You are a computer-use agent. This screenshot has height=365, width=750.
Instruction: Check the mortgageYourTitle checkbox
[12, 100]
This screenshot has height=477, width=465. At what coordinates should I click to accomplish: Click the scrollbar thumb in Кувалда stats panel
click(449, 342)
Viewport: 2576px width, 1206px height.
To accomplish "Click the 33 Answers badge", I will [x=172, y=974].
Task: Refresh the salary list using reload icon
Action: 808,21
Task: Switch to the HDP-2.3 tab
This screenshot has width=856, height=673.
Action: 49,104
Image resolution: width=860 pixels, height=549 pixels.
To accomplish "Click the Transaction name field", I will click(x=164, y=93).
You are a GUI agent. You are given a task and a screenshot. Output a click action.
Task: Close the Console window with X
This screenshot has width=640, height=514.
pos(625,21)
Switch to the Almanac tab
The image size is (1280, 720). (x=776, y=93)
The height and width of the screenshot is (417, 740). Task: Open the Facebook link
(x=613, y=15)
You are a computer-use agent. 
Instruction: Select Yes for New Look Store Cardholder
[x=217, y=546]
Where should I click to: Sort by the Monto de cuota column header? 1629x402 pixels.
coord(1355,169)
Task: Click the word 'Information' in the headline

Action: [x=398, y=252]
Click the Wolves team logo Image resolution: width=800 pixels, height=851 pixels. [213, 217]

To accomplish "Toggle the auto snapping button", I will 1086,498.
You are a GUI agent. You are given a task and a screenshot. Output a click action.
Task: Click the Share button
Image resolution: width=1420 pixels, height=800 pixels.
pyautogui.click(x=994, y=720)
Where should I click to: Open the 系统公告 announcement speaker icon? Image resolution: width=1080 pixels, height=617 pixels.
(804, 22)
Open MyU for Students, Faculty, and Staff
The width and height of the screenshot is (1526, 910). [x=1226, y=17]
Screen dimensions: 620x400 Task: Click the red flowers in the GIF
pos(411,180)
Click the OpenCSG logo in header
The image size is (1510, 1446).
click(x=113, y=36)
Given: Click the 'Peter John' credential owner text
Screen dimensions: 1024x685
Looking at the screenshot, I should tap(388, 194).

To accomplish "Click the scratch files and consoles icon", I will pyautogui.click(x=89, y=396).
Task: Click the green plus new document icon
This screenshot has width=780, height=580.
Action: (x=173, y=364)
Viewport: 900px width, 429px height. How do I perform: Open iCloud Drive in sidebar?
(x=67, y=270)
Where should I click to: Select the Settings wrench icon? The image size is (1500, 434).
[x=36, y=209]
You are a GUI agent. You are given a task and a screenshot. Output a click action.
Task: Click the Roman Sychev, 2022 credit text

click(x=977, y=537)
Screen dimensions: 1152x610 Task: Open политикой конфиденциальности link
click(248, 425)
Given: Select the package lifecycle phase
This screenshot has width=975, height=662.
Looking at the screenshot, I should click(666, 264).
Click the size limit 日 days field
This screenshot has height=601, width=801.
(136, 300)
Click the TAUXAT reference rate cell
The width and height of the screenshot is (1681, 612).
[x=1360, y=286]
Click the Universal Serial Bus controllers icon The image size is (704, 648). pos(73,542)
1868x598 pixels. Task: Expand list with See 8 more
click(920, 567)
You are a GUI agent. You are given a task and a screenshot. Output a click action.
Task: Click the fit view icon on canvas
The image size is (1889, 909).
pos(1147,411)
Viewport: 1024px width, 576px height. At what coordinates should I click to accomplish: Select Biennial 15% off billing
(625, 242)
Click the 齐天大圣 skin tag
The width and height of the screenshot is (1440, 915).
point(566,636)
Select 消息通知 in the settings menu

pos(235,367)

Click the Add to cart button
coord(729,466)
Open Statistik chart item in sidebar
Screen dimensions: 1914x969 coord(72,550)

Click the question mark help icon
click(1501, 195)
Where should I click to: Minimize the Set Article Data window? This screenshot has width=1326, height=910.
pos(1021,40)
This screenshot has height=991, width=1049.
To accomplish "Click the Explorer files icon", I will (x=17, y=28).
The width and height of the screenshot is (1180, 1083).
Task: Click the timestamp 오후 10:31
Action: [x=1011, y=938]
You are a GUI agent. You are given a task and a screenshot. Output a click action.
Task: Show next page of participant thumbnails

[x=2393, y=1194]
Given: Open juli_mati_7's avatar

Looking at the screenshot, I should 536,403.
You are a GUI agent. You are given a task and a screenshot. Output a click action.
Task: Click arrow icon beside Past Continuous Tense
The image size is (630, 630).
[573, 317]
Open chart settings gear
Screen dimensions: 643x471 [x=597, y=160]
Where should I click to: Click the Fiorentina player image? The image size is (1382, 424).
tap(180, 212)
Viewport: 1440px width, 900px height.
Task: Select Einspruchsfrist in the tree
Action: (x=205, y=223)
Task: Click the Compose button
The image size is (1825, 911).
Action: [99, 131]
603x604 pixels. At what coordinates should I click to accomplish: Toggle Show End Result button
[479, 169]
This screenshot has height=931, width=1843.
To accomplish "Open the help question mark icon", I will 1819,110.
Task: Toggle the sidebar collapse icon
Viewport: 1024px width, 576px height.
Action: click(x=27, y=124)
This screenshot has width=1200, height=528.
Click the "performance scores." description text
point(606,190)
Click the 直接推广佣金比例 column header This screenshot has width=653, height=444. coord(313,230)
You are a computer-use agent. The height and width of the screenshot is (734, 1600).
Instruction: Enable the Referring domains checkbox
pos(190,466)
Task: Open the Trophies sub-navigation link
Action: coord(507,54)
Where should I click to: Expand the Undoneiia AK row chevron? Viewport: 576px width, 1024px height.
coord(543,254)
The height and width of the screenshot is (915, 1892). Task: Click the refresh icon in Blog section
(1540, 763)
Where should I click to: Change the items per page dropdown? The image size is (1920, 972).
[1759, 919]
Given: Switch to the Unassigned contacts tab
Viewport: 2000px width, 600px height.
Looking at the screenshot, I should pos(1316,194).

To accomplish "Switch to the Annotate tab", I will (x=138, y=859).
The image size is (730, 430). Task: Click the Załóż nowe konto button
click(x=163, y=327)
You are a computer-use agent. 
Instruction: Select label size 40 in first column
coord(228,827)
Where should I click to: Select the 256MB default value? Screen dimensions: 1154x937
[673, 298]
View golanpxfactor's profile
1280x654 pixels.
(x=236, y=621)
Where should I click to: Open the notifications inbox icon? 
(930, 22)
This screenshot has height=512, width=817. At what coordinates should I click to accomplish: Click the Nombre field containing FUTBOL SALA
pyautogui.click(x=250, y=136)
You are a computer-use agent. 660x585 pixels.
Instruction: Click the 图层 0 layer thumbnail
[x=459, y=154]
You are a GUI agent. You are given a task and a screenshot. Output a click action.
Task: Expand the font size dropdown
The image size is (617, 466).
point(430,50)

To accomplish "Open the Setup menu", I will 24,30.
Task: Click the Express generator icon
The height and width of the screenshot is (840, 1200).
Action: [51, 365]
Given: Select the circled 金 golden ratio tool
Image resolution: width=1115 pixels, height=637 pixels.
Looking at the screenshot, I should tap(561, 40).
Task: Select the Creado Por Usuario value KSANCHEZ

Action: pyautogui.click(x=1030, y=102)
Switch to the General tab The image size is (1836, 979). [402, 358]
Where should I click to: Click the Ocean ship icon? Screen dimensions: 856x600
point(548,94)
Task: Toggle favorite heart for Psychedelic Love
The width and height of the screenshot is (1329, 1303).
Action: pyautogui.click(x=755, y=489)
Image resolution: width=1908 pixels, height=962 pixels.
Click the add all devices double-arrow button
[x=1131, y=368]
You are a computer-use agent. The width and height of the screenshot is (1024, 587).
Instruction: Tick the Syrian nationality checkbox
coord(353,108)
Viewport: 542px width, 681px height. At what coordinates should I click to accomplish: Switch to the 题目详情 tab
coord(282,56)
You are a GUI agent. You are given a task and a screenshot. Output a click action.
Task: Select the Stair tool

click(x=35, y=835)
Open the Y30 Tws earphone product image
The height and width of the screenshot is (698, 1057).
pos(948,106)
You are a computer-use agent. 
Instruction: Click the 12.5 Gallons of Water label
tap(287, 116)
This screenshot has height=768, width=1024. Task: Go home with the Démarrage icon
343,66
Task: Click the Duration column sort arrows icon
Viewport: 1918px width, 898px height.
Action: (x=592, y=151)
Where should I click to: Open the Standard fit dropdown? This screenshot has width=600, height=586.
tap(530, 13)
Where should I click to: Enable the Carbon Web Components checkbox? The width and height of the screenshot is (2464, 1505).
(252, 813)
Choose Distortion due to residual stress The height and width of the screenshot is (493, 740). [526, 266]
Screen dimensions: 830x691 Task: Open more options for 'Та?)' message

==*==

#### [Task details]
Your answer should be a single number: the count of lines in the listing that hold "logo".

#### [Written reply]
2